What is Neuropathy?
Back in November, we discussed how chemotherapy can cause neuropathy— technically called “chemotherapy-induced peripheral neuropathy" or CIPN. You may also remember how the article explained that diet, exercises, topical applications, and physical therapy can all play a role in helping with the symptoms of neuropathy.
In this post, we want to look at some additional causes of CIPN, and how exercise, in particular, can help with rebuilding the nerve signals and aid in reducing the often debilitating late effects of CIPN.
The most common type of neuropathy is “peripheral neuropathy”—in the extremities, usually starting with fingers and toes and working inward as the disease progresses (this article has a list of symptoms).
What Causes Neuropathy?
- Chemotherapies (not all types, but many, especially the platinum-based kinds) are a major risk factor—somewhere between 30 and 80% of chemo patients get neuropathy.
- Diabetes is a big risk too, since elevated blood-sugar levels can cause damage to the capillaries that supply blood to the nerves in the extremities, and can even oxidize and damage the nerves themselves.

** Records **
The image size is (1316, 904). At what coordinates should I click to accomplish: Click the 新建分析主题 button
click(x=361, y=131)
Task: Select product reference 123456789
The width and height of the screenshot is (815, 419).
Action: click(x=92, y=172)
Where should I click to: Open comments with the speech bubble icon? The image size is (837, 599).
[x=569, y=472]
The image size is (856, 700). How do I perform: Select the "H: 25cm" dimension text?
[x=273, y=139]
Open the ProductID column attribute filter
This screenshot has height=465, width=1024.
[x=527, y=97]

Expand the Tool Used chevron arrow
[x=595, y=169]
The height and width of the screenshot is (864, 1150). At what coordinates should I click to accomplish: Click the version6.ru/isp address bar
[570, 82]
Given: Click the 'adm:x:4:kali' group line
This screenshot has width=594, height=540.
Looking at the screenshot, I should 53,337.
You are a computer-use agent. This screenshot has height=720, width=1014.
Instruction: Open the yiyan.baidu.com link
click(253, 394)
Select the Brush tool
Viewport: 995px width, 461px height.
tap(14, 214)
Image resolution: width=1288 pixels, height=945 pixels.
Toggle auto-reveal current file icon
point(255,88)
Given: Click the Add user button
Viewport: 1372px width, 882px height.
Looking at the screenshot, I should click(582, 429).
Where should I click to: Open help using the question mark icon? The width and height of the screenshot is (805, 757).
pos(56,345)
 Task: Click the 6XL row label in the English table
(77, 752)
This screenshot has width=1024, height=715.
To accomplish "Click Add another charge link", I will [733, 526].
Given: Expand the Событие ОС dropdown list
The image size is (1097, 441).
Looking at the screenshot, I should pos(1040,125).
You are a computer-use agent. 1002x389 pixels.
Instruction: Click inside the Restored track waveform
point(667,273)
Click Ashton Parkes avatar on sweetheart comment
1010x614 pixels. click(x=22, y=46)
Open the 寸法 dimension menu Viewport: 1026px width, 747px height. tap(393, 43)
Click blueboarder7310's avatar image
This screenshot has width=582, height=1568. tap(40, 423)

** Set of tasks **
1. Copy out the stretch of the neuropathy post from "In this post, we" through "What Causes Neuropathy?".
2. According to the neuropathy post, why is diabetes a big risk factor for neuropathy? Answer in one to three sentences.
The listing comes from a different source than the neuropathy post.

** Solutions in order **
1.
In this post, we want to look at some additional causes of CIPN, and how exercise, in particular, can help with rebuilding the nerve signals and aid in reducing the often debilitating late effects of CIPN.
The most common type of neuropathy is “peripheral neuropathy”—in the extremities, usually starting with fingers and toes and working inward as the disease progresses (this article has a list of symptoms).
What Causes Neuropathy?

2. Elevated blood-sugar levels can damage the capillaries that supply blood to the nerves in the extremities. They can also oxidize and damage the nerves themselves.